Taxation of Certain Forms of Income


Currently, some types of income are either taxed at lower rates than ordinary income or are exempt from taxation to some degree. For example, some investment-related income is taxed at lower rates. Social Security benefits are either wholly or partially exempt from taxation at the federal level, as well as in most states. 

Capital Gains and Dividends 

Capital gains and dividends are two forms of investment income. They may qualify for lower tax rates than ordinary income. Capital gains occur when an investor sells an asset for more than its purchase price. Dividends are payments made by a corporation to its shareholders. In general, capital gains are taxed at a lower rate than ordinary income if the asset was held for at least a year. Dividends are taxed at a lower rate if they are from an American corporation and are held for a minimum period of time. 

Proponents of the lower rates on investment income offer several reasons for this policy. They argue that the lower rates encourage savings and investments. They also say that lower rates prevent a lock-in effect, whereby investors hold on to their investments for fear of triggering a tax bill. Also, lower rates offset the taxation of inflationary gains, they say, and the double taxation of corporate profits. Evidence and analysis suggest that, in reality, these issues are small or that the policy does not effectively address them. 

The preferential tax rates on investment income challenge the equity, efficiency, and simplicity of the income tax code. Indeed, they significantly complicate the tax code and reduce its progressivity. Most of the preference's benefit goes to the wealthiest 1 percent of taxpayers. 

In addition, the difference in tax rates between capital and ordinary income creates tax avoidance opportunities. Taxpayers may be tempted to re-characterize ordinary income as capital gains income. One example of this is the taxation of carried interest. Carried interest refers to the compensation that hedge-fund or private-equity firms often use to pay their top managers. The managers pay taxes on their compensation at the preferential capital gain rates, regardless of whether they invested any of their own money. As a result, these highly compensated professionals may pay income taxes at lower rates than many Americans with middle incomes. Provisions limiting or eliminating the practice have been included in many notable proposals, most recently of the 2022 Inflation Reduction Act. But they have not become a part of the law. 

Social Security Benefits 

Social Security benefits are either wholly or partially exempt from taxes at the federal level. Most, but not all, states also provide full or partial tax exemptions for Social Security income. At the federal level, the taxes raised do not go into general revenue. Part of the revenue raised by taxing Social Security benefits goes to the Social Security trust funds and, after 1993, into Medicare's Hospital Insurance Trust Fund. 

Concerns about benefit adequacy for people with lower incomes led to the creation of taxable thresholds: $25,000 for individuals and $32,000 for couples.
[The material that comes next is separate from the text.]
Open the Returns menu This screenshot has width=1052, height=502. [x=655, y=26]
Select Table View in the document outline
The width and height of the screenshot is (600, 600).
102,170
Since that formula was established, however, inflation has cut the thresholds' real values by more than half. As a result, the proportion of people who owe taxes on their Social Security increases every year. State revenues from taxing Social Security income do not revert back to any of the trust funds and thus do not stave off their expiration. In recent years, many states that levy tax on Social Security income adopted various tax relief measures.



Capital gains and dividends

The way income from capital gains and dividends is taxed should be changed to improve neutrality, progressivity, and simplicity in tax filing. 

Capital gains and dividends should be taxed at the same rate. 

A modest amount of capital gains and dividends should be excluded from taxation to simplify tax filing. 

Policymakers should protect asset holders from taxation on inflationary gains. 

Carried interest should be taxed as ordinary income. It should be reported as wages and subject to all applicable taxes, including income and payroll taxes. 

Social Security benefits

Policymakers should limit the increasing number of taxpayers subject to the taxation of Social Security benefits to better protect the benefits of people who have no or limited additional retirement income.  

At the federal level, any changes should maintain adequate financing for the Social Security trust funds (see also Social Security). 

Tax-exempt interest should not be taken into account in determining the amount of taxable Social Security benefits.